### Directions for this task
In the data below, locate each line with the word "second" and list it.

*** Opening of Information shown ***

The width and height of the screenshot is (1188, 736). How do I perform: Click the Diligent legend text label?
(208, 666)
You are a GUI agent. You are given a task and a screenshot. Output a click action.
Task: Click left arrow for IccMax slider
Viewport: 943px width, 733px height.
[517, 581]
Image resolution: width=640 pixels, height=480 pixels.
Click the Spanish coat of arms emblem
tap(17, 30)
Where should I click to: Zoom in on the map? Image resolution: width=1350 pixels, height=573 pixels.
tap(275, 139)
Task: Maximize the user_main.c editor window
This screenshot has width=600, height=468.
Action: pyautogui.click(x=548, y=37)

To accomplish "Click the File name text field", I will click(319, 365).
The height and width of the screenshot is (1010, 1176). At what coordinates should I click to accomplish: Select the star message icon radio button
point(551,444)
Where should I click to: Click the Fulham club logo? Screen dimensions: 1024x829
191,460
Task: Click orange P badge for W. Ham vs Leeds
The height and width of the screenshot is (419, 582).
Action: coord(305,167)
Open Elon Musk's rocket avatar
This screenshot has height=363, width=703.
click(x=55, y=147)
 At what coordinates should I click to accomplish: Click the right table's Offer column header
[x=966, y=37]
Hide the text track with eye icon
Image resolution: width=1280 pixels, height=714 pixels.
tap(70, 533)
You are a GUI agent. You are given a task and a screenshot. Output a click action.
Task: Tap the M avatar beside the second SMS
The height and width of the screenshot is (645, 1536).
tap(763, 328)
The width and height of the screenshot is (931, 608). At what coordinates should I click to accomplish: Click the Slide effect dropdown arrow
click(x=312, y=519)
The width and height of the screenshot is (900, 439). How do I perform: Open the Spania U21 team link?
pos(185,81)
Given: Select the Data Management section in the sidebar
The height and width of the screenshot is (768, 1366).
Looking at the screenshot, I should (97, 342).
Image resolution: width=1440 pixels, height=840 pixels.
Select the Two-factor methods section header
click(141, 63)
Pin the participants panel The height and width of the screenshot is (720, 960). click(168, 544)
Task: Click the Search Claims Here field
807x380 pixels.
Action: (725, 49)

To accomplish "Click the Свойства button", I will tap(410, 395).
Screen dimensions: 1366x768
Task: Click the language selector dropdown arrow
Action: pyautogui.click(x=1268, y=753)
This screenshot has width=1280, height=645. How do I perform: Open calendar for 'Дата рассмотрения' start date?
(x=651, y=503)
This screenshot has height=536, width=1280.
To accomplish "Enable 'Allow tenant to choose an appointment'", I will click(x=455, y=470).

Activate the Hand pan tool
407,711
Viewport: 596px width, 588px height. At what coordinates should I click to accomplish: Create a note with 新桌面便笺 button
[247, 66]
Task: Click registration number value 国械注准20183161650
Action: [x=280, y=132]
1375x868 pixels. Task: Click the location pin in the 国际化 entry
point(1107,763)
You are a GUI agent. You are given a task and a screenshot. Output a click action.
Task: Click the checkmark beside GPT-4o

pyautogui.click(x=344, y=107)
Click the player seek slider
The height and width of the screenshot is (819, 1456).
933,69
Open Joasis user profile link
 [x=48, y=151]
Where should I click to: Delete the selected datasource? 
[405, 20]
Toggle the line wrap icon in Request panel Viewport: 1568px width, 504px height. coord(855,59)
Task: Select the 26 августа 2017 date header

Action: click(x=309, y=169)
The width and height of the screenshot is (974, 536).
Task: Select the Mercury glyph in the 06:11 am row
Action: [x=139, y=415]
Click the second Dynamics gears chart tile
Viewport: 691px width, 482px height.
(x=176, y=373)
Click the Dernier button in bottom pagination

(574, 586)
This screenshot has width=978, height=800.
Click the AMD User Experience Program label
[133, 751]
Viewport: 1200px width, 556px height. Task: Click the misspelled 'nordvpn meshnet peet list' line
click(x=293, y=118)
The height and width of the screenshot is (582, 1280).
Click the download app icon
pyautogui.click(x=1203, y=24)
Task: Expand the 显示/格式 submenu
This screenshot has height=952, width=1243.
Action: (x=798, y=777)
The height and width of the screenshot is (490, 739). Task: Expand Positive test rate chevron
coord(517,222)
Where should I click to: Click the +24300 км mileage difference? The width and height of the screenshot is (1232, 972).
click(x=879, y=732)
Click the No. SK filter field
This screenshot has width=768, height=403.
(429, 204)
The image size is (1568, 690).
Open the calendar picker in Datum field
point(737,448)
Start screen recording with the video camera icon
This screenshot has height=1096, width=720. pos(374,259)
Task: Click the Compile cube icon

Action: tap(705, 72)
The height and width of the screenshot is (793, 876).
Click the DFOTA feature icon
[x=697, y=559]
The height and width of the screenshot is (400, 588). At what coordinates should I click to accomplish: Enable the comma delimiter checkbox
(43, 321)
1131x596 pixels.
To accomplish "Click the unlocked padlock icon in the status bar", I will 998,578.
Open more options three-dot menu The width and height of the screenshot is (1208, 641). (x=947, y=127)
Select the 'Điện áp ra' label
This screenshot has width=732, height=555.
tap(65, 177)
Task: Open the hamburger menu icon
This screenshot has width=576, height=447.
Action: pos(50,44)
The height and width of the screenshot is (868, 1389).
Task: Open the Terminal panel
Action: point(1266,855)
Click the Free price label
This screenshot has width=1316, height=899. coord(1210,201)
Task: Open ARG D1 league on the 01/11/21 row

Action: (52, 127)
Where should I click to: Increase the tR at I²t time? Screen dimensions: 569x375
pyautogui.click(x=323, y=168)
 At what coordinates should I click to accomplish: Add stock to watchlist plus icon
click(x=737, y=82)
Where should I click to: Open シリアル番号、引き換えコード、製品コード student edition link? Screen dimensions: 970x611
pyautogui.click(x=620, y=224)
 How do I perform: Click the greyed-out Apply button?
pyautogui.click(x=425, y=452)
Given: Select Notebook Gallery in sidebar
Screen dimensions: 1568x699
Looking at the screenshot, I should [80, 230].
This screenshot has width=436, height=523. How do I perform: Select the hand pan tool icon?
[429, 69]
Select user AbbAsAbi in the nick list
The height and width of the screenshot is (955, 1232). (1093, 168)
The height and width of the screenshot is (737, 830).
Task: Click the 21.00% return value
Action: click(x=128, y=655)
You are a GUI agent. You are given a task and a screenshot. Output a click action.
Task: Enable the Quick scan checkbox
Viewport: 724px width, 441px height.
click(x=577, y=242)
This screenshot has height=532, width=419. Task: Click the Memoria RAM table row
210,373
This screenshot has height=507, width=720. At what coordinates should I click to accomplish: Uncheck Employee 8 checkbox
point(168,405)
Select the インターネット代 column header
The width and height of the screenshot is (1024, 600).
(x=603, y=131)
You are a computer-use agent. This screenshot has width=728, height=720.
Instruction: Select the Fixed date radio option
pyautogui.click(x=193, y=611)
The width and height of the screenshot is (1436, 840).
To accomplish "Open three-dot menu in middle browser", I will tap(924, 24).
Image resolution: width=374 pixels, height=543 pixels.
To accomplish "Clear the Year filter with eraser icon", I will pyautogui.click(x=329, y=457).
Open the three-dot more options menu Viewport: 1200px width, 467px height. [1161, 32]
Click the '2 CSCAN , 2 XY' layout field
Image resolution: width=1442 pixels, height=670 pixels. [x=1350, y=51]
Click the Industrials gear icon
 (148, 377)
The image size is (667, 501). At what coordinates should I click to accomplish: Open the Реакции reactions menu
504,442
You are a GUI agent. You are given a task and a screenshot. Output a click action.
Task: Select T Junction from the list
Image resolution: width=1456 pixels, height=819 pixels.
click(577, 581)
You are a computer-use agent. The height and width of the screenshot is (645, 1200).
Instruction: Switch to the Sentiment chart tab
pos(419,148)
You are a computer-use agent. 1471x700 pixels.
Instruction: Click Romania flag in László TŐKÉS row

*** Close of Information shown ***

### Response area
Task: Tap the M avatar beside the second SMS
Click the second Dynamics gears chart tile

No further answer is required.